Arrange the lines between the one holding "is (1280, 720)." and the one holding "Image resolution: width=1280", inclusive, as a Markdown table with the columns Row and Line, numbering each row and leaving out blank lines.

** Begin INPUT RECORDS **

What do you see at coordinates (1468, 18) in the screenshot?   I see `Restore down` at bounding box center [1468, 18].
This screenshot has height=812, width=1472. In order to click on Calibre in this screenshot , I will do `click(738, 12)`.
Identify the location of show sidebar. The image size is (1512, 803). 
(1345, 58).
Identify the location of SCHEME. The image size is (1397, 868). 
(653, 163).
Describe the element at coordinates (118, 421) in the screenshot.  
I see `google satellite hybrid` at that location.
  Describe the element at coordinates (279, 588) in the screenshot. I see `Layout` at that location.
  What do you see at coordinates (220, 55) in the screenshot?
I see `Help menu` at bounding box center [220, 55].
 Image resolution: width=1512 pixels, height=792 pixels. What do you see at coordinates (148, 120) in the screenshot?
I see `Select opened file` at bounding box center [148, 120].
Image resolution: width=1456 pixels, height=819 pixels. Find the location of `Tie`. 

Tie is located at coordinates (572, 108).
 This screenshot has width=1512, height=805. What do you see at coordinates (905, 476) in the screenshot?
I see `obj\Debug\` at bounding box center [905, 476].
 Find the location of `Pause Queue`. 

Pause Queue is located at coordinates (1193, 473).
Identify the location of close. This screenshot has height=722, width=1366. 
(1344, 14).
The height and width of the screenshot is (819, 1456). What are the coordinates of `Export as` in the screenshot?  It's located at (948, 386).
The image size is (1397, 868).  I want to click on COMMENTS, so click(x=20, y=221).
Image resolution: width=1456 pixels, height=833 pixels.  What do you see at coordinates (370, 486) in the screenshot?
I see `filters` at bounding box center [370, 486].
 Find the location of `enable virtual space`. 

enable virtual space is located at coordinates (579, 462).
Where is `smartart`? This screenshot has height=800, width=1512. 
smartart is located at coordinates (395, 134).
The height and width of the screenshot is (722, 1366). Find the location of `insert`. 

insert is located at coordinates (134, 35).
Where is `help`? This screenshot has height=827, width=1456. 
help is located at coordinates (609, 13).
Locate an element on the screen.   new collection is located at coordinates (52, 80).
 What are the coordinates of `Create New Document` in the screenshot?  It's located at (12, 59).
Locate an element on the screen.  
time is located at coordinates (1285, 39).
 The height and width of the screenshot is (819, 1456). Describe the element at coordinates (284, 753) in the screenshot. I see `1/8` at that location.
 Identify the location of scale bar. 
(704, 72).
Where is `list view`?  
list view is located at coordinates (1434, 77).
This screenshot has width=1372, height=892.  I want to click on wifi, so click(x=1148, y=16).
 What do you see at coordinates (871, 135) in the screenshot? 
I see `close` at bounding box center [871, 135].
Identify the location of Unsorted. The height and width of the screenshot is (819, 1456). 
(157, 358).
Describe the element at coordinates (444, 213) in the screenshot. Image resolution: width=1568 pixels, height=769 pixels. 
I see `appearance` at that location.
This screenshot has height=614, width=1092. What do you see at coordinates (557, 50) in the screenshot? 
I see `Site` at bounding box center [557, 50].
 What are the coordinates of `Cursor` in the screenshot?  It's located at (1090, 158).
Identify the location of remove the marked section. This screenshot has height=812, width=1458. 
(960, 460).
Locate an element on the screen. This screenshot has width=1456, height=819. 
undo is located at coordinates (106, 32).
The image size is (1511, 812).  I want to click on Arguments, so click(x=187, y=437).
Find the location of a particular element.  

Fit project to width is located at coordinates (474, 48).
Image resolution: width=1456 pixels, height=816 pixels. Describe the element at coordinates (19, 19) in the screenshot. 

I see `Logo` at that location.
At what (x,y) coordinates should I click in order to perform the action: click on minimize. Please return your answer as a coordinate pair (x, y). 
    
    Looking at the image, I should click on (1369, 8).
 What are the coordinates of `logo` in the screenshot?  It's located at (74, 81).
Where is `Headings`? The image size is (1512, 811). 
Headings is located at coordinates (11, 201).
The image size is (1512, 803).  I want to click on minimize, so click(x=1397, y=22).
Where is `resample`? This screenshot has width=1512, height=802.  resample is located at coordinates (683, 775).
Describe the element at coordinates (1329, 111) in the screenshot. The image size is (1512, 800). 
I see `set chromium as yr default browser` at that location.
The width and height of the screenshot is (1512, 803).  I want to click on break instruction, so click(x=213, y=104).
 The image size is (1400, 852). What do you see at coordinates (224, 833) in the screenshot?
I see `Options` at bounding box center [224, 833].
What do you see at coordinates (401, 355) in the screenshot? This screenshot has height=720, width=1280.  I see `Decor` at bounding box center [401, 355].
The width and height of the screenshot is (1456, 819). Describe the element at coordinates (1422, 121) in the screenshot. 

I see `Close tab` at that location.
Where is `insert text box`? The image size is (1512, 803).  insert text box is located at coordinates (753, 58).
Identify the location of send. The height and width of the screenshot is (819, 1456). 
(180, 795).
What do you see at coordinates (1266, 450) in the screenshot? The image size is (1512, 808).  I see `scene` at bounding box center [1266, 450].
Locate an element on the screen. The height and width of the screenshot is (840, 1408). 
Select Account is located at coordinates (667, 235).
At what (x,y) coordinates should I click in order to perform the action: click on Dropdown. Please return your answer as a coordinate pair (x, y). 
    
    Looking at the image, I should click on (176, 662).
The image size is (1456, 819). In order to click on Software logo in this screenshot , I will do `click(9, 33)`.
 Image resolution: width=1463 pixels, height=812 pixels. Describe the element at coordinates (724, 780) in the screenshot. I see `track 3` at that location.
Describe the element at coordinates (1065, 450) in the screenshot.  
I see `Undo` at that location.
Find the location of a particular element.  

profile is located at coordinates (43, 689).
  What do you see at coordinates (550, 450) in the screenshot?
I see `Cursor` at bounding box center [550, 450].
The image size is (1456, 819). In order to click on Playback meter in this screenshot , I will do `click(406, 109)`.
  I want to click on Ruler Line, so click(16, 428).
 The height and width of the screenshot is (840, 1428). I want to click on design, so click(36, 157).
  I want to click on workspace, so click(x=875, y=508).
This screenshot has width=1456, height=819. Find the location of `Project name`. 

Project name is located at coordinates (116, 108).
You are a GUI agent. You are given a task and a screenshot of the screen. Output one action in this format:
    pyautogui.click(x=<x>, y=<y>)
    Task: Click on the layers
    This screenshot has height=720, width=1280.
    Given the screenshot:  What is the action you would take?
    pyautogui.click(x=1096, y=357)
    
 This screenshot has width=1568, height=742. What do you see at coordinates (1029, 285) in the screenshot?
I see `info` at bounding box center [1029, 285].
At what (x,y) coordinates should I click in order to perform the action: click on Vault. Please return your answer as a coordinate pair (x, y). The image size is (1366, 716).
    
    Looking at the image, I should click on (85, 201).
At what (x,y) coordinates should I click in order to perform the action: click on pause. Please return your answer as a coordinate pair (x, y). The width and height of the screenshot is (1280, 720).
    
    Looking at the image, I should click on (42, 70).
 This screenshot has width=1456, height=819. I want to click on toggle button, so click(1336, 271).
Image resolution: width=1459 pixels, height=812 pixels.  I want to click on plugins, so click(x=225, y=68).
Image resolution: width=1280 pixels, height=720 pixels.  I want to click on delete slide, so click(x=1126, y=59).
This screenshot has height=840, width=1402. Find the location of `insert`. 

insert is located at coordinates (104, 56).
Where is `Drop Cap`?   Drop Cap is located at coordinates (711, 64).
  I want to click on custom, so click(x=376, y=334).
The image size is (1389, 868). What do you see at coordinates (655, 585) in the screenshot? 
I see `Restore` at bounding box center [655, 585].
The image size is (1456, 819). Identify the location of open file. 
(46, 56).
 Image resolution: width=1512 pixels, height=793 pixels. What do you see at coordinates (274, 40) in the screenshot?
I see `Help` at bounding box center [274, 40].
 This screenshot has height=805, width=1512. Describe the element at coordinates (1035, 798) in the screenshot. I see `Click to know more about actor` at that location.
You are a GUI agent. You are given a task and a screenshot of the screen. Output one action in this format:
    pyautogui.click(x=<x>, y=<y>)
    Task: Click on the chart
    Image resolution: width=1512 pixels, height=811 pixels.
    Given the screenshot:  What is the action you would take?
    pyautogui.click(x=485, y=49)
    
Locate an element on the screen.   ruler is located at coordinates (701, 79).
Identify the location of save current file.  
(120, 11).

** End INPUT RECORDS **

FINISHED EXERCISE ->
| Row | Line |
|---|---|
| 1 | At what (x,y) coordinates should I click in order to perform the action: click on pause. Please return your answer as a coordinate pair (x, y). The width and height of the screenshot is (1280, 720). |
| 2 |     Looking at the image, I should click on (42, 70). |
| 3 |  This screenshot has width=1456, height=819. I want to click on toggle button, so click(1336, 271). |
| 4 | Image resolution: width=1459 pixels, height=812 pixels.  I want to click on plugins, so click(x=225, y=68). |
| 5 | Image resolution: width=1280 pixels, height=720 pixels.  I want to click on delete slide, so click(x=1126, y=59). |